◆ **What you have to do**:
The response must consist of the records below, copied exactly.

═══ Records for the exercise ═══

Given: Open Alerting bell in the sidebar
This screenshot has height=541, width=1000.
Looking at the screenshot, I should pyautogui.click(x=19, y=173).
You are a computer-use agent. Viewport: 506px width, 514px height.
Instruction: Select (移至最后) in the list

═══

◆ **Problem solution**:
Given: Open Alerting bell in the sidebar
This screenshot has height=541, width=1000.
Looking at the screenshot, I should pyautogui.click(x=19, y=173).
You are a computer-use agent. Viewport: 506px width, 514px height.
Instruction: Select (移至最后) in the list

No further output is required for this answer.